E non è tutto, perché produrre carne significa anche consumare acqua. Per ogni chilo prodotto, sono necessari dai 7.000 ai 11.500 litri d’acqua, di cui oltre l’80% è necessario per l’irrigazione dei campi di mangime e le necessità di idratazione degli animali. Se si sommano tutti questi fattori – disboscamento, gas climalteranti, acqua e depauperamento del suolo – la produzione di carne balza fra le prime tre cause di inquinamento mondiale, insieme al settore dei trasporti e all’energia.

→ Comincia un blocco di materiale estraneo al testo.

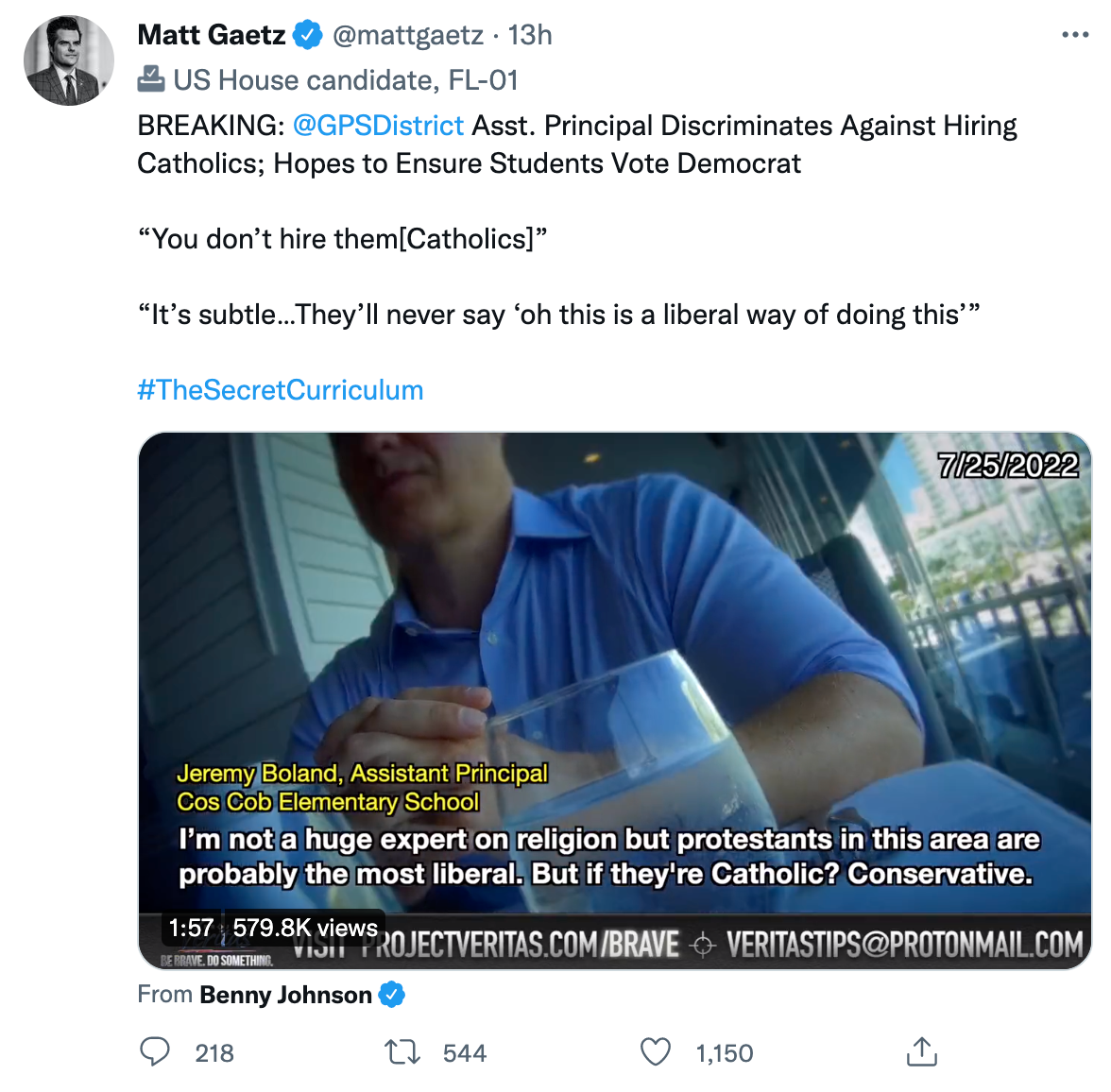Click the 1,150 likes count

click(x=725, y=1053)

Ma dobbiamo davvero rinunciare alla carne?

Pesce

Davanti a questi dati, la domanda non può che sorgere a tutti: considerato un peso ambientale così elevato, dobbiamo tutti rinunciare alla carne? Se rispondessi in modo affermativo, spingendovi a scegliere un regime alimentare a base vegetale come accade per la dieta vegana e vegetariana, non farei altro che fornire la risposta più facile. Una risposta che difficilmente potrebbe però soddisfare le esigenze di tutti: chi non si sente ancora pronto a scegliere un regime alimentare veg, chi non può farlo per ragioni di salute, chi ancora non ne vuole sapere di rinunciare alle proteine della carne.

Credo sia quindi più utile un consiglio, magari dall’efficacia più ridotta, ma decisamente più universale: quello di consumarne meno e di miglior qualità. A partire dalle carni rosse che, oltre a essere quelle dal maggior impatto ambientale, sono anche fra i principali responsabili di alcune delle patologie più diffuse nelle società occidentali, ovvero quelle cardiovascolari. Un buon compromesso potrebbe includere:

  • Ridurre della metà, o di almeno un terzo, il consumo settimanale di carne;
  • Ridurre o eliminare le carni rosse e preferire il pollame o, meglio ancora, il pesce: per quanto non sia a impatto zero, il suo peso sull’ambiente è comunque minore;
  • Incrementare nella dieta alimenti vegetali altamente proteici, come i cereali e i legumi;
  • Guardare la provenienza della carne, dove è nato l’animale, dove è cresciuto e dove è stato macellato: spesso gli animali, poverini, hanno fatto il giro del mondo in condizioni disumane;
  • Scegliere, quando possibile, produttori a chilometro zero e con allevamenti di tipo tradizionale (pascolo) o biologico. Oltre a rispettare il benessere animale, possono ridurre il tasso di emissioni di gas climalteranti anche del 30-40% rispetto a quelli intensivi.

Insomma, se proprio non si vuole rinunciare a una bistecca di tanto in tanto, ci sono molti modi per rendere la propria tavola più sostenibile. Piccoli equilibri quotidiani che, tuttavia, possono avere un risultato enorme per il Pianeta!